Still and all, the most satisfaction I get out of this job is NOT numbers but happy customers. I figger if they leave happy and their car is fixed, I have accomplished something. While that's not bad at all, I get more true satisfaction out of bringing something back to life or improving it. Others are different; I have a co worker who measures his success strictly by his paycheck and he is more than willing to at least bend the concept of morality to accomplish that.
Our society, through movies etc places more value on the so called 'professional' than the blue collar worker. I personally think that's backwards; Mike Rowe's 'Dirty Jobs' shows that those who do get grease under their nails etc. are at least as valuable (and some would say more valuable) to society than the so called professional.
Let me put it this way: if all the garbage men and all the lawyers in a given city went on strike on the same day, who do you think would be missed first?
zoomx2
New Reader
5/25/09 12:38 p.m.
+1 on great article. Spent 9 years as a garbage man, when they don't come people get MAD. Made 60k a year doing it too.
Taiden
New Reader
5/25/09 2:14 p.m.
One of the biggest things I am worried about going into mechanical engineering is that I'll end up with a desk job. Thank god it has a motorsports concentration, I hope I can end up on a team like Redbull Racing.
I'd be really happy working at a high end shop. The kind that R&Ds their own performance parts.
Thanks for this. I've been going down the wrong career path for a while. I know I have been, but I didn't know what to do about it. That article puts into perspective what I've been thinking for the past several months.
Amen. I have been saying the same things for years. Just on Friday some co workers and I were talking about what we would do if we won the lottery, my response was I would go teach at a trade school. My co-workers are now convinced I realy am crazy. I have the skills and back ground, why not teach young people to make a living?
Alot of the people I know who graduated from "real" colleges are not working in the fields there degees are in. I am a tradesman, I work with my hands, I have a technical degree, I have very good job security, I get paid very well for these things.
alex
HalfDork
5/25/09 4:09 p.m.
I wish this line of thinking occurred to me when I was finishing high school. The college-to-job career path was so ingrained that an alternative didn't even exist in my mind, even though I had no idea what I was going to study, since I had no idea what I wanted to do in life. There was no other way to do it.
So I flunked/dropped out of two private colleges in two different states before realizing it wasn't working. I thought I was the problem, and was beating myself up over not succeeding. For some reason - divine intervention of the Flying Spaghetti Monster, perhaps - I enrolled in culinary school, which, despite the curricular machinations to the contrary, is a trade school. I realized I didn't just love food and cooking, but I loved working with my hands. Hard work. Longs hours. Hazardous work. It's great.

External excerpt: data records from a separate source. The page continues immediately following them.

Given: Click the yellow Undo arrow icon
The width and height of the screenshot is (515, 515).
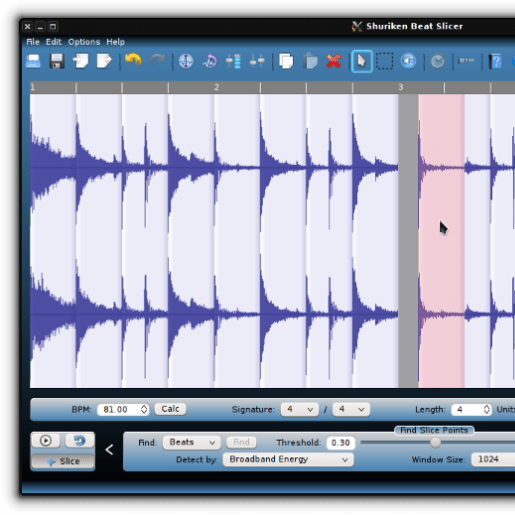Looking at the screenshot, I should click(x=133, y=61).
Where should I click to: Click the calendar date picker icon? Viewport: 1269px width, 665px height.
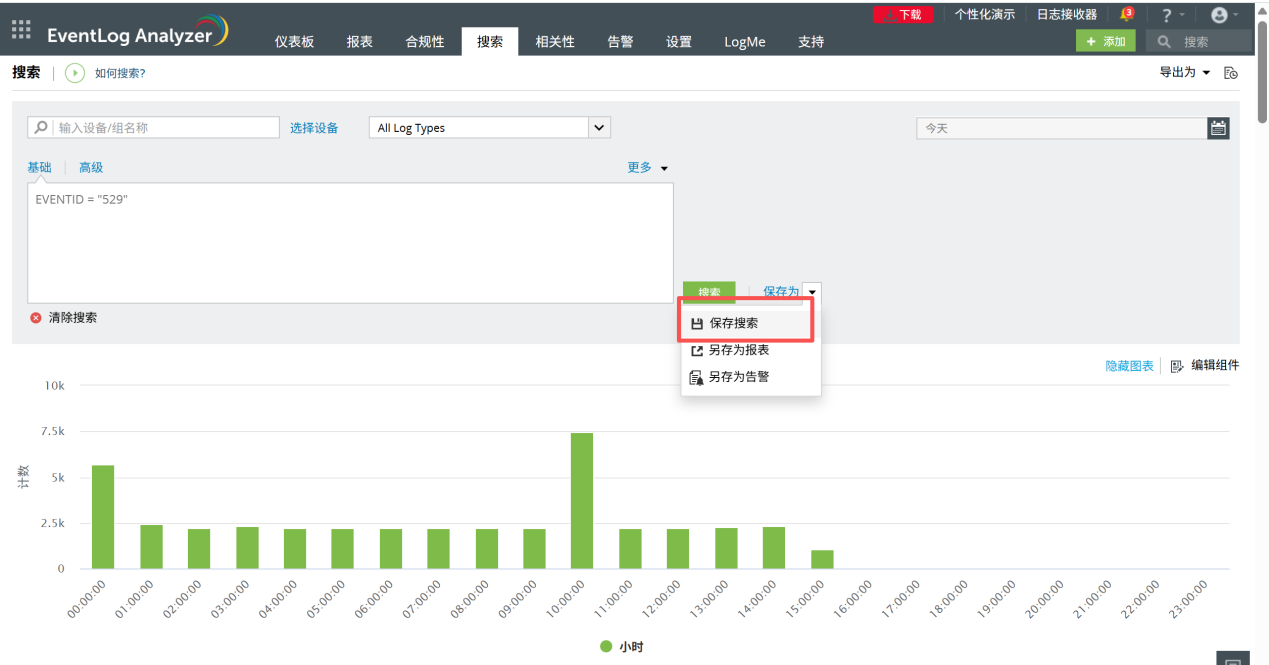click(x=1218, y=128)
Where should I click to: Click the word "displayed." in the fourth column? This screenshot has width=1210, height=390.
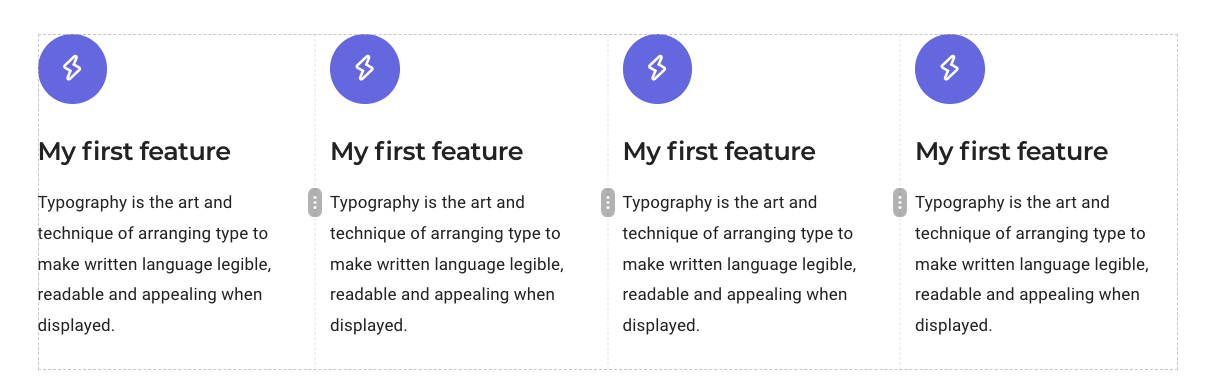953,325
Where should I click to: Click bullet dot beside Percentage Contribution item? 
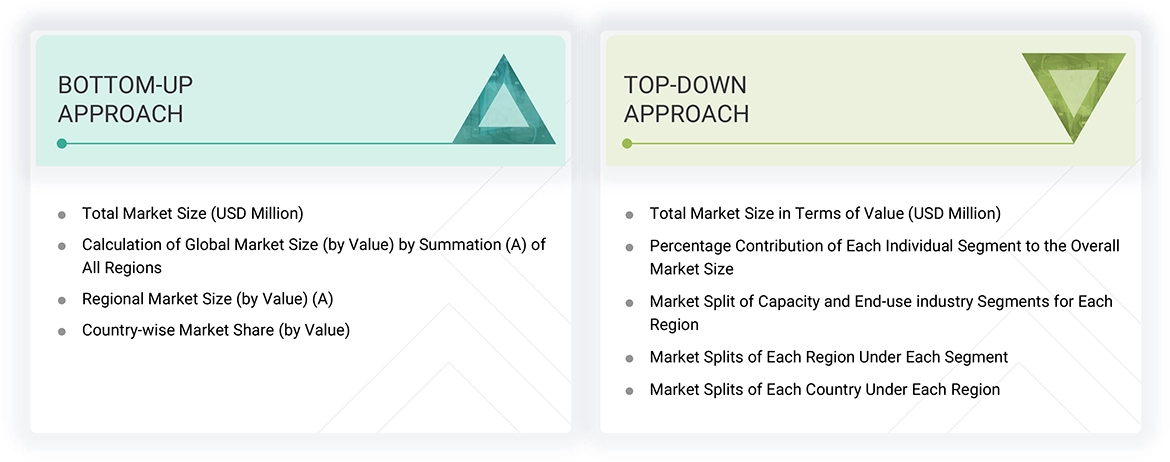pyautogui.click(x=629, y=247)
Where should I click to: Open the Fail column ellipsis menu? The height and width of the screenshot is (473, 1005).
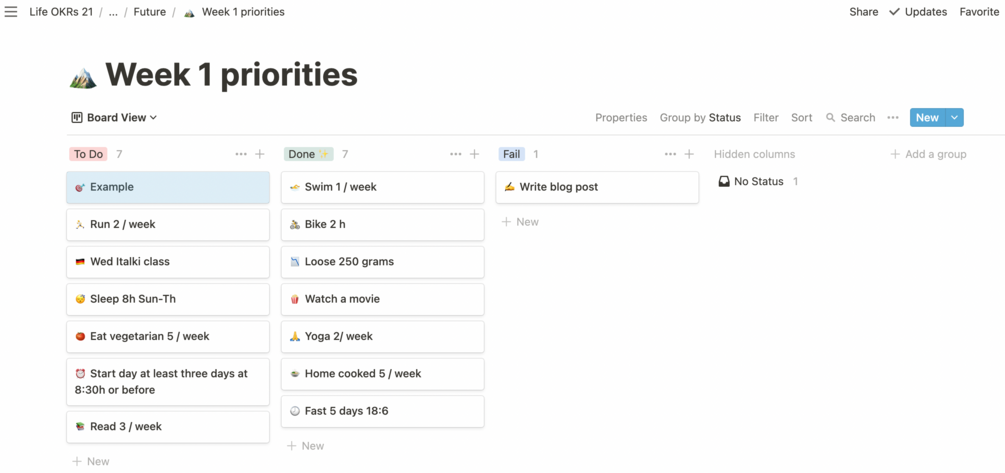pyautogui.click(x=670, y=154)
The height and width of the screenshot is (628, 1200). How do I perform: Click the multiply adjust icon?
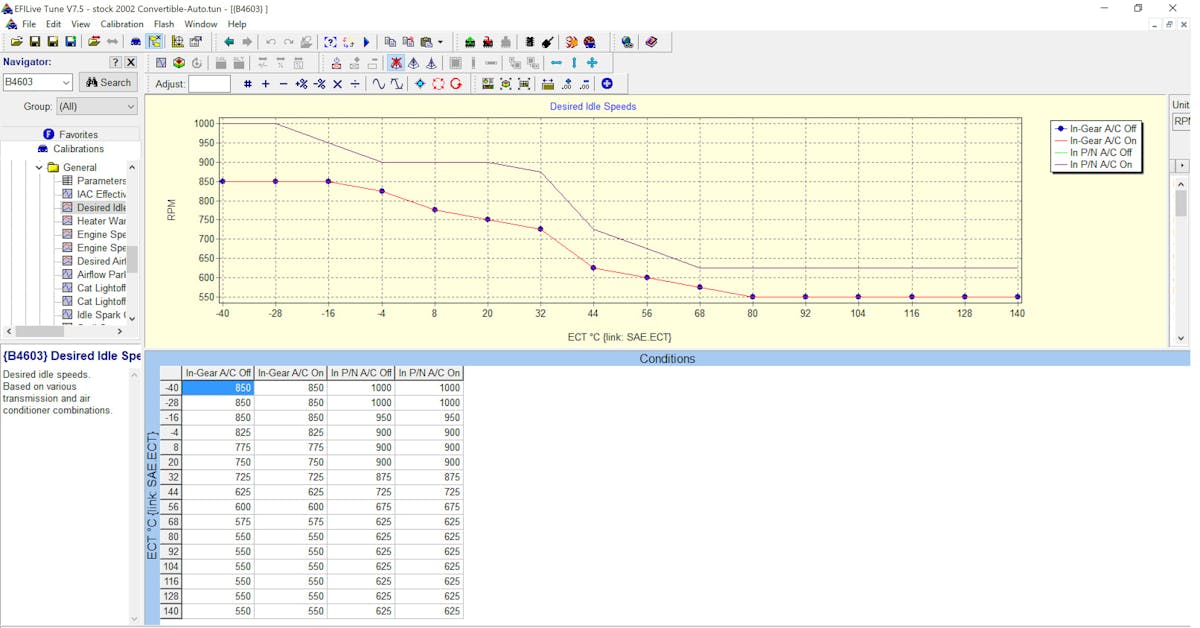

Now, after a hiatus from the food industry (too many irrational people in charge), during which time I've worked in a motorcycle shop and am currently working with a good friend doing rehab and construction, I realize that for me, the nature of the work almost doesn't matter. It's the act of working that's fulfilling.
The best line from Crawford's article sums it up nicely. "The work is sometimes frustrating, but it is never irrational." That's a rare thing in life, and I think it's why I embrace straightforward trades so wholly.